(Pixel coordinate grounding data)
________________
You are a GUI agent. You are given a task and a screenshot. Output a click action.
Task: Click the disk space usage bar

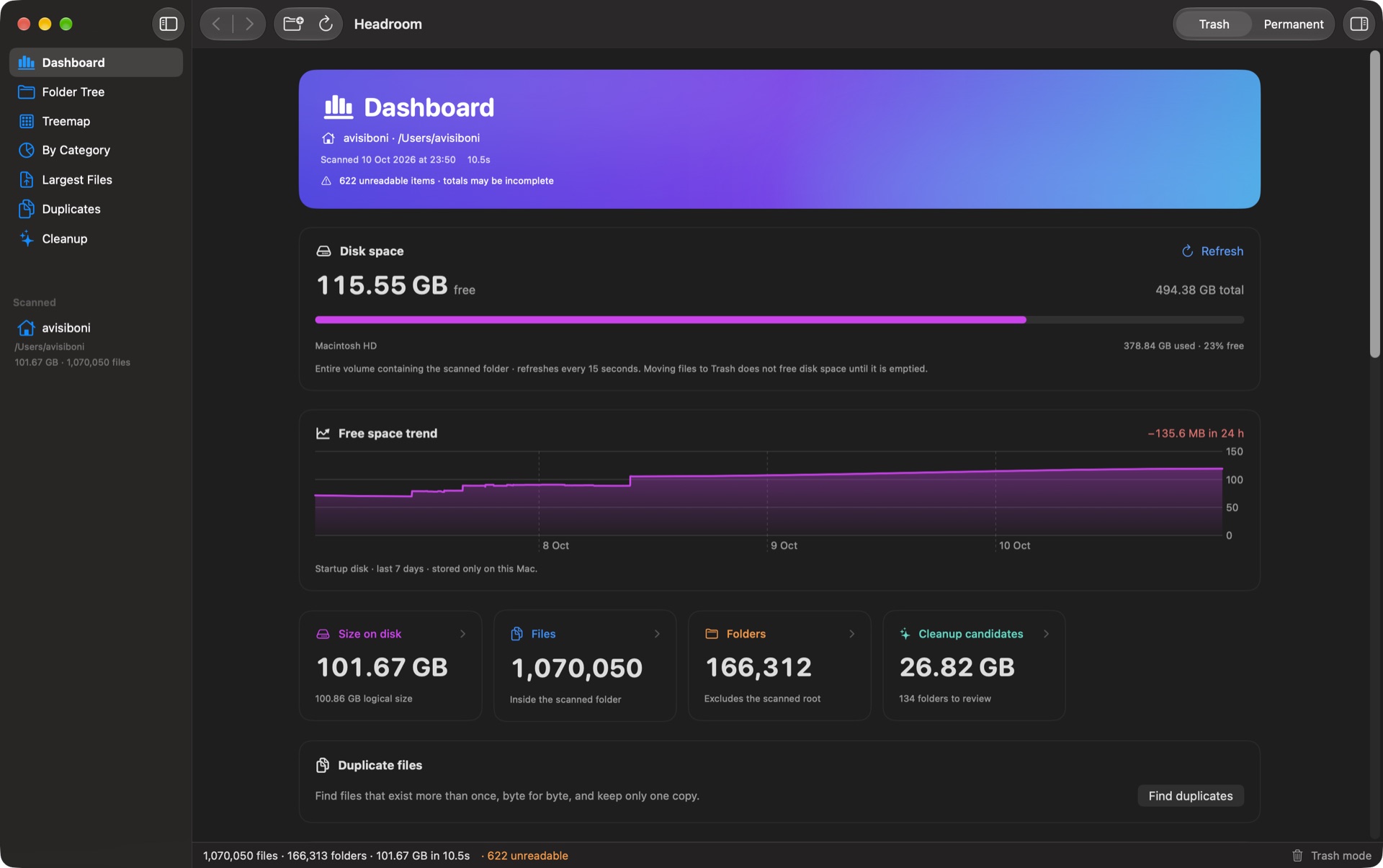(x=779, y=320)
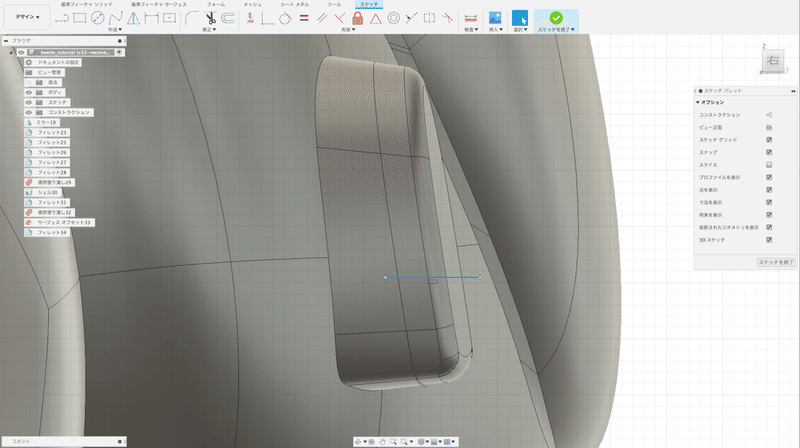This screenshot has height=448, width=800.
Task: Enable the スライス checkbox
Action: coord(769,165)
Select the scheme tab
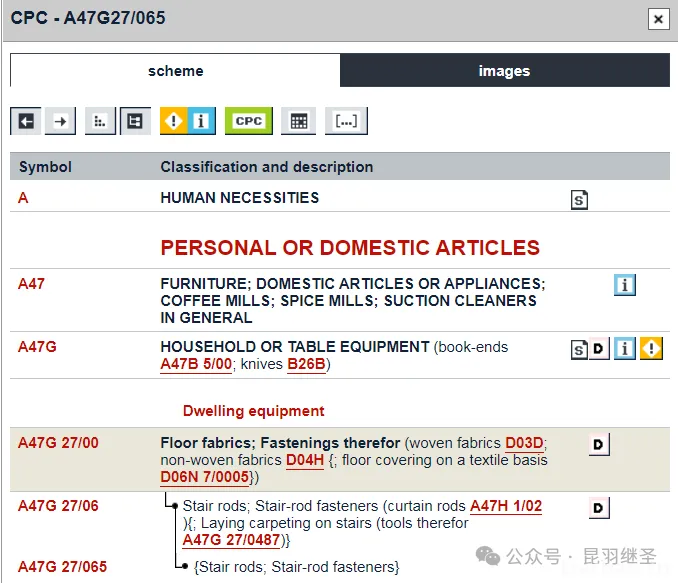The width and height of the screenshot is (678, 583). coord(175,71)
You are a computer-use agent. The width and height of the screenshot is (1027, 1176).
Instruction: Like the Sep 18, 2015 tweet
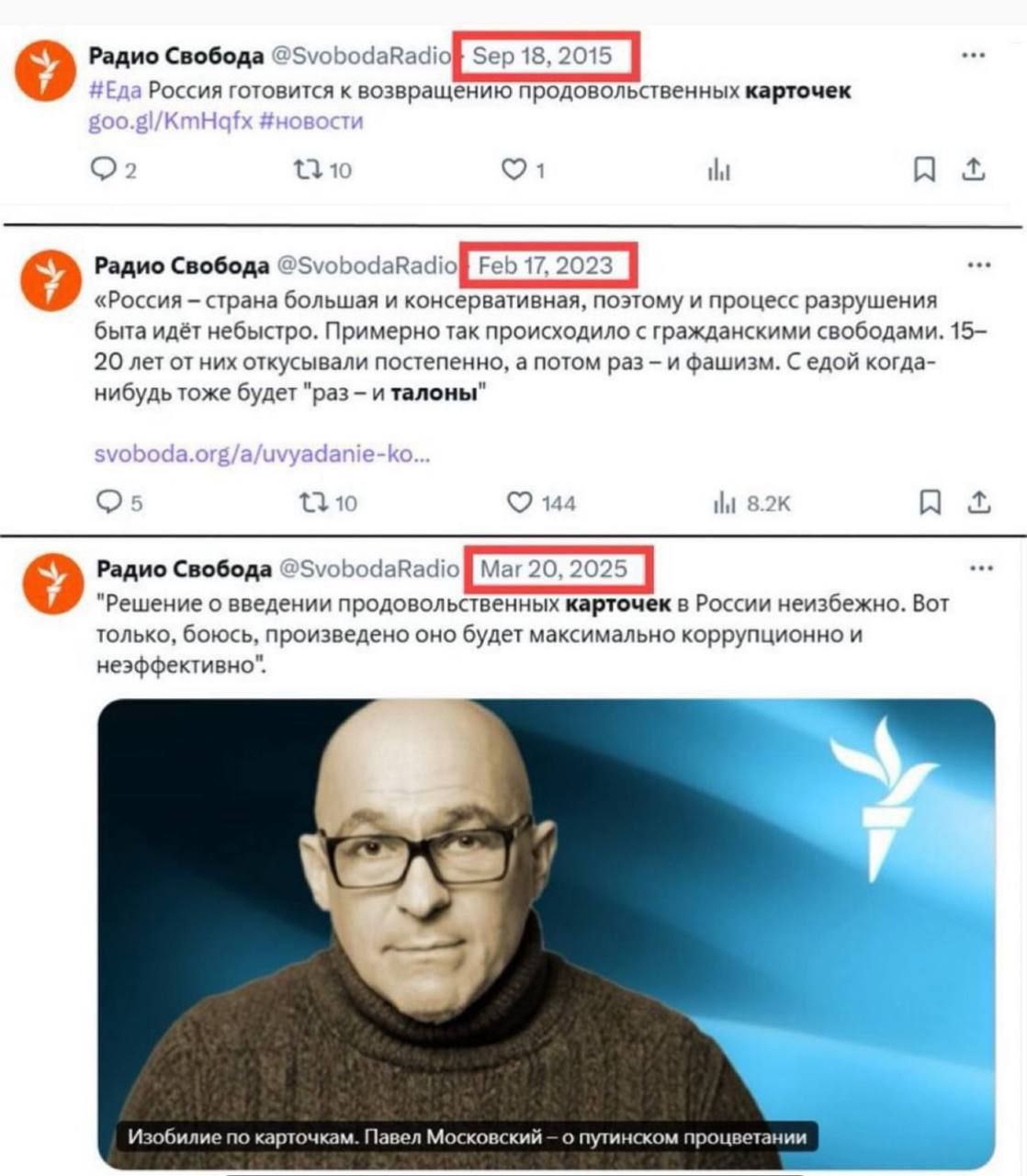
________________
WORK REQUEST
Line by line, restate the data above exactly as it stands, minus the pictures.

SOLUTION
You are a GUI agent. You are given a task and a screenshot. Output a click action.
Task: Click the disk space usage bar

(x=779, y=320)
This screenshot has height=448, width=800.
Task: Enable the スライス checkbox
Action: coord(769,165)
Select the scheme tab
The width and height of the screenshot is (678, 583). coord(175,71)
You are a computer-use agent. The width and height of the screenshot is (1027, 1176).
Instruction: Like the Sep 18, 2015 tweet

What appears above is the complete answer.